An additional complication in providing location based services is that Mobile GIS requires a high bandwidth network for large volume digital maps. To overcome this we use the solutions developed in our earlier research [6] to provide an efficient GIS service. In summary we have the following objectives: (1) to discover and extract context (location) specific information and services from the World Wide Web, (2) to provide the services on a digital map,

This paper is organized in the following manner: In Section 2, we present related work, followed by introduction of our LBS System in Section 3. In Section 4 and Section 5, we describe our implementation of the system. In Section 6, we end with a concluding statement.

2 Related Work

Research on Web GIS and Semantic Web has been going on separately through the years. There have been efforts to combine GIS and Semantic Web, but research in this field is still at a nascent stage. Some recent work [5] proposes a Geospatial Semantic Web for geospatial data which is digital map data stored in WebGIS servers. In similar direction, (USGIS, 2002) and [11] suggest a framework for supporting location based information with Mobile GIS. Some technologies and standards include Darpa Agent Markup Language (DAML), RDFGeo, GeoURL, Geographic Markup Language (GML), etc. GeoURL, which allows mapping from location to URL for the location, would be useful for collecting additional information about locations from the web. RDFGeo is effective for describing location/features etc. DAML and GML are language standards with which ontologies for the KB may be defined. These technologies/standards make it easier to define geographic information and make it usable by automation. A combination of such technologies can make it possible to form the integration of Semantic Web and GIS system.

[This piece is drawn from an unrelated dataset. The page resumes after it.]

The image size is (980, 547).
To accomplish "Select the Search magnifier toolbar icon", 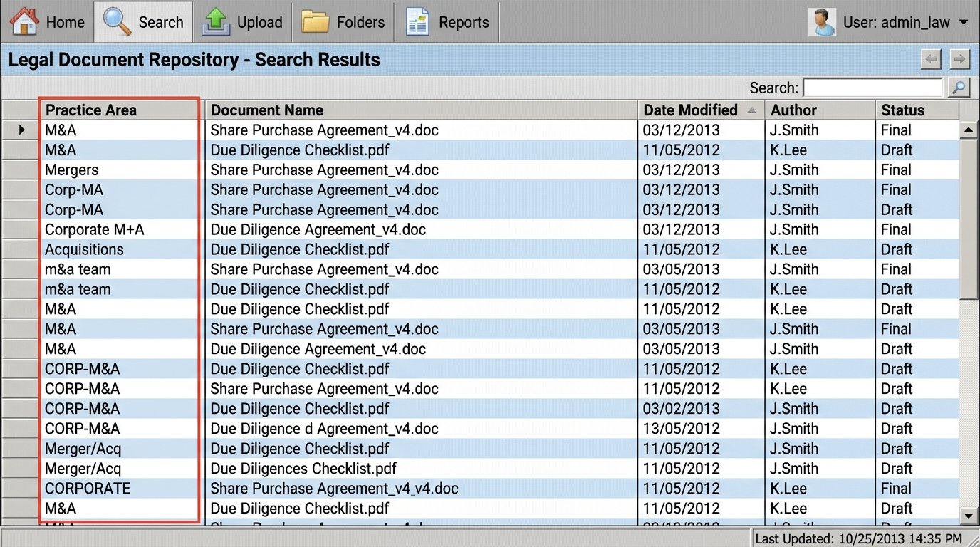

Research on efficient Mobile GIS service and Semantic Web has been advancing through the years. In [12], the study of Mobile GIS is given as integration of GPS data into an embedded Internet GIS. In [13], the framework and efficient data exchange protocol was proposed in order to be able to use a large amount of geospatial data in restricted mobile environments. Our Mobile GIS Service System [6], developed in our previous work, provide the efficient Mobile GIS model through Simple Spatial data Format (SSF) and map reduction mechanism. This system is possible to be used in both on-line and off-line environments.

TAP [4] developed at Stanford University extracts ontology instances from the web and populates the TAP KB. The interface for searching is a keyword based search and the result of search query returns the concept instances and corresponding relations. Our BEE-SMART [9], developed at University of Missouri –Kansas City, provides an intuitive interface that “understands” natural language query and maps the query to a knowledgebase query. This project could be considered as an extension of TAP, by providing a Natural Language interface to Semantic Web. Another notable feature in BEE-SMART is the use of Semantic Web services, which dynamically searches and invokes Web services in response to users’ request.

Kushmerick et al. [7] introduced the concept of creating specialized wrappers covering specific sources of information over Internet. This method uses Inductive Learning approach to automate the creation of Wrappers. RAPIER (Califf & Mooney, 1999) takes pairs of sample documents and filled templates and induces pattern-match rules that directly extract fillers for the slots in the template. RAPIER employs a bottom-up learning algorithm which incorporates techniques from several inductive logic programming systems and acquires unbounded patterns that include constraints on the words, part-of-speech tags, and semantic classes present in the filler and the surrounding text.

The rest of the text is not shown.